Se ha ido mi hermano del alma. Ya nada será igual. Nada. Lo sé. Pienso en sus hijos, Yoné, Romén y Tamait, que son tres martines que mantienen a su padre tres veces vivo.
Lo tenía muy cerca para darme cuenta de la dimensión profesional que había alcanzado. Estaba considerado uno de los promotores de World Music más importantes de Europa. Organizó conciertos históricos y llevaba a África en la agenda del Mumes como había hecho con América en Son Latinos junto a Leopoldo Mansito.
Entre los balaustres del balcón de aquella calle San Sebastián, cerca del antiguo reformatorio, del barranco de Santos, de la Ermita y la Clínica Llabrés, donde vinimos al mundo, nació la vocación periodística, que prosiguió en el barrio Duggi, donde hicimos un pacto de sangre con Zenaido Hernández Cabrera en la plaza del barrio. Fue en la Obra Social y Cultural de CajaCanarias, con Pascual Arroyo y Alberto Delgado, donde se curtió como dinamizador cultural.

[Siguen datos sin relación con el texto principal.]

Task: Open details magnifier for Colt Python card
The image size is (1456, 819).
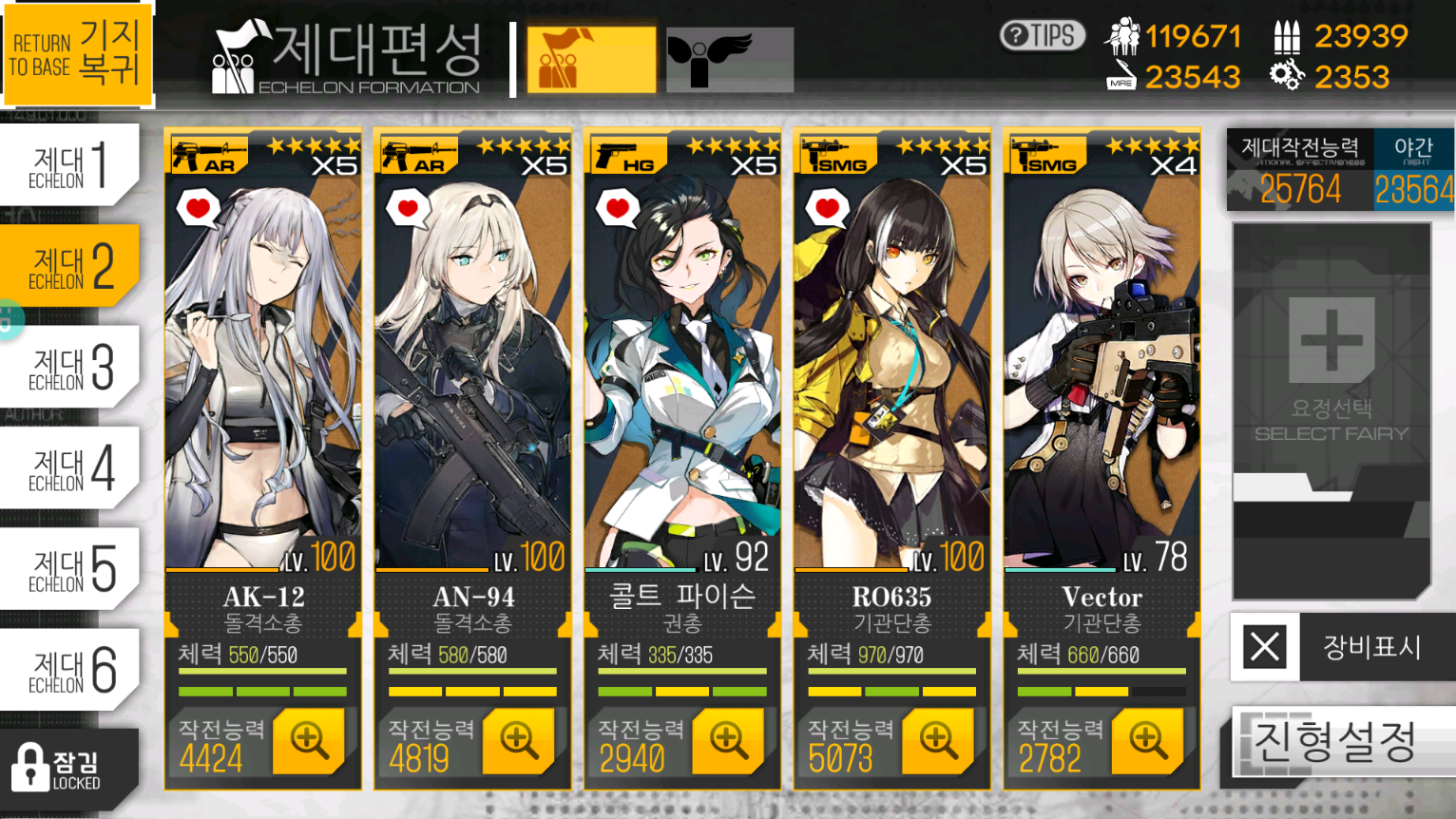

Martín lo hacía todo de un modo brillante y transversal. Inventaba conceptos. La cultura estaba en los libros, en las artes plásticas, en el aire y en el mar. Y se hizo amigo de las ballenas, en el reverso de Moby Dick de Arona SOS Atlántico junto a Santi Gutiérrez. A esa roulotte se sumó el niño colombiano Francisco Vera Manzanares, fundador de Guardianes por la vida, activista medioambiental, que ayer vino a su entierro como a despedir a un ser querido.

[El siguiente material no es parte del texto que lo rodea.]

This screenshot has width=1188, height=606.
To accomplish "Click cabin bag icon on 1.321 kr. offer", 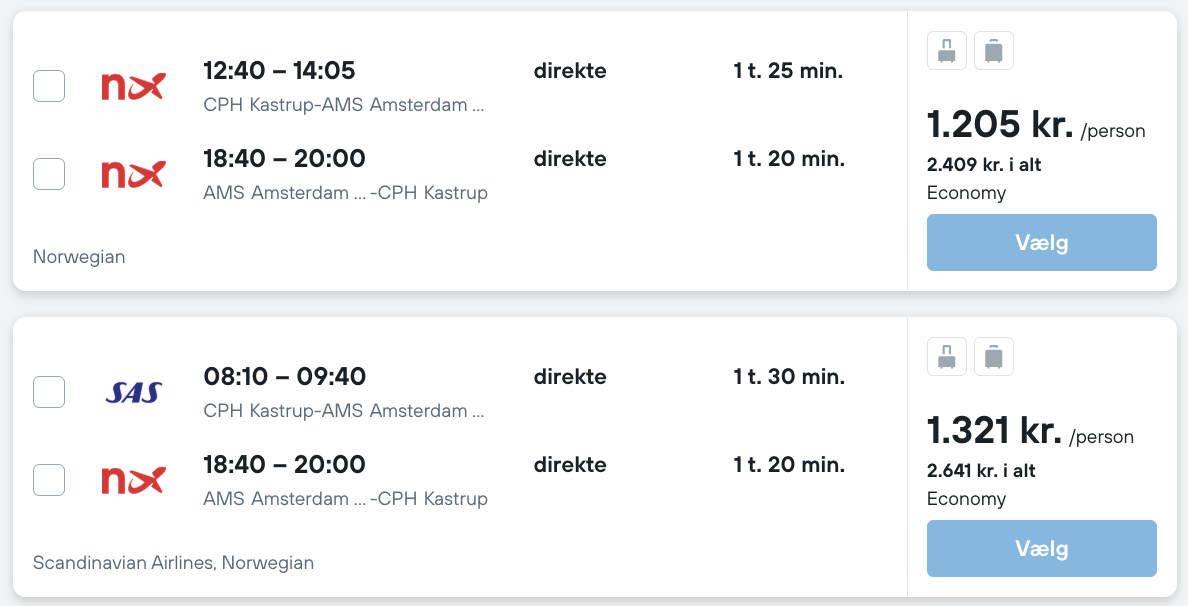I will click(x=946, y=356).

El secreto de Martín era Cuchi Jarque. La sociedad que formaron a lo largo de 25 años de convivencia y gestión cultural hizo historia en muchas metas consagradas. Esa fue su suerte. Su mayor revés fue la Gran Recesión de 2008, que le asestó un golpe muy duro en el momento de mayor esplendor.
Con 18 años, Martín salió de casa y fue a Cuba a conocer a la Nueva Trova y a Nicolás Guillén. Cuando volvió cargado de libros y proyectos, me involucró en la odisea de la Nueva Canción Popular Canaria, que puso en pie una segunda Cuba musical en las Islas. De esas raíces surgieron más tarde Son Latinos y SOS Atlántico.
Pero se equivoca quien haga una mera lectura empresarial de su trayectoria. Cuando los periodistas de los años 50 ya eran veteranos y aún no se había producido el recambio generacional, Martín, Zenaido y yo éramos tres niños en la incubadora del periódico La Tarde con don Víctor Zurita y Alfonso García Ramos. Martín pasó por las principales cabeceras periodísticas de España, como Triunfo, Diario de Barcelona o El País.
Yo siempre aprendía a su lado. Era inteligente y audaz, y se sumergía en la vida como un buzo feliz desafiando los tsunamis. Reinventarse, esa era su virtud. Escribía muy bien y conservó el tic enciclopedista que nos inculcó nuestro tío Paco Martínez del Rosario entre los libros de La Prensa, su librería de la calle del Castillo. Había crecido como yo oyendo hablar a clientes ilustrados como José Arozena, Vizcaya Carpenter, Pérez Minik y el enfant terrible Luis Alemany. Nos criamos en aquel perímetro del periódico La Tarde, la librería, el Círculo de Bellas Artes y el Teatro Guimerá.
Le echo infinitamente de menos. ¿A quién pediré ahora la segunda opinión? ¿Qué pesará más: el hermano que se fue o aquel contenedor de imaginación ya vacío para siempre?